Effect of Niobium on the Thermal Stability and Mechanical Properties of a Low-Carbon Ultrafine Grain Steel

The effects of niobium (Nb) on the thermal stability and mechanical properties of a low-carbon ultrafine grain steel (UFG) were investigated. Results indicate that compared to the Nb-free UFG steel, the dissolved Nb in the Nb-UFG steel before annealing was beneficial to improve the thermal stability and strength but harmful to plasticity. The grain boundaries movement was inhibited by numerous Nb(C, N) particles re-precipitated during annealing, leading to the refined ferrite grains, subsequently the higher thermal stability and strength of the Nb-UFG steel. The decreased elongation was attributed to the finer ferrite grains and coarse Fe3C particles. However, the thermal stability and strength of the Nb-UFG steel were also enhanced without any elongation sacrifice when Nb was partially dissolved in matrix before annealing. The superior balance between strength and ductility is ascribed to the precipitation strengthening of fine Nb(C, N) particles, appropriate ferrite grain size and finer Fe3C particles. In addition, although the thermal stability of the steel with completely solute Nb before annealing was better than that with partially solute Nb, the strength and elongation of the former decreased due to the inferior work hardening ability caused by finer ferrite grains and larger Fe3C particles.

Automated summary

The effects of niobium (Nb) on the thermal stability and mechanical properties of a low-carbon ultrafine grain steel (UFG) were studied.
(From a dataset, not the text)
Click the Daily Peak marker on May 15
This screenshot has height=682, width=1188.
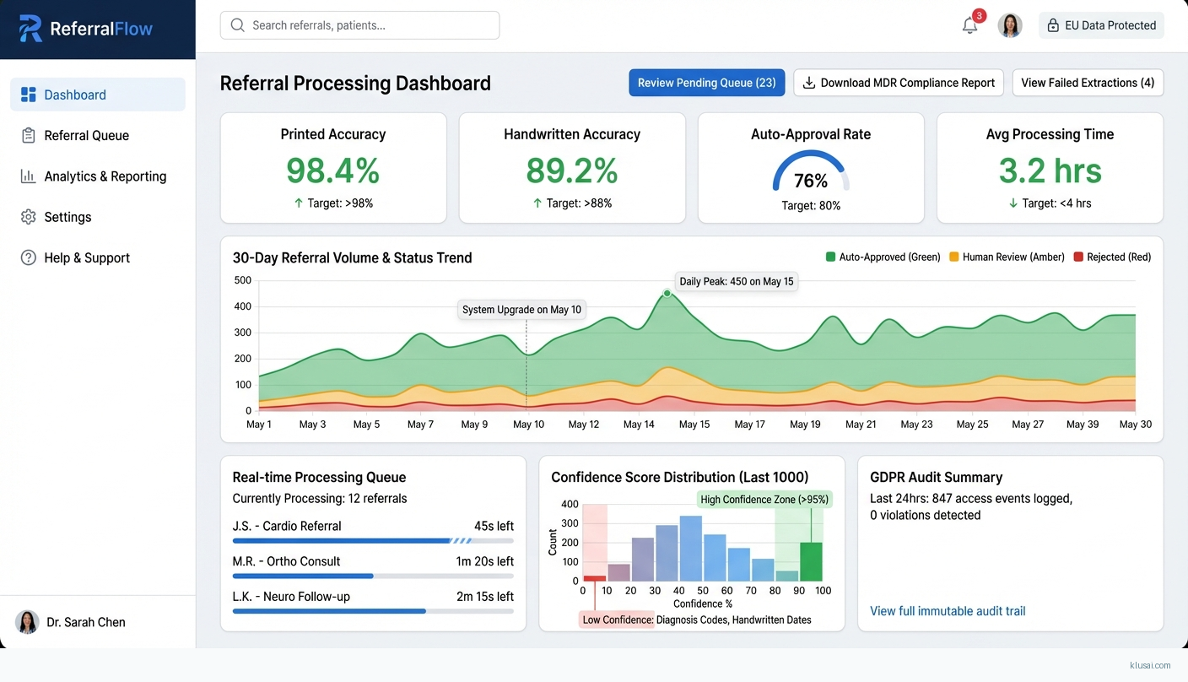point(667,294)
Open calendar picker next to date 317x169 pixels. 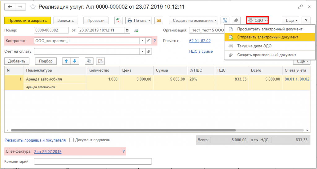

It was found that the dissolved Nb in the Nb-UFG steel improved the thermal stability and strength, but reduced the plasticity. The inhibitory effect of numerous Nb(C, N) particles re-precipitated during annealing led to finer ferrite grains and higher thermal stability and strength. However, the decreased elongation was attributed to the finer ferrite grains and coarse Fe3C particles.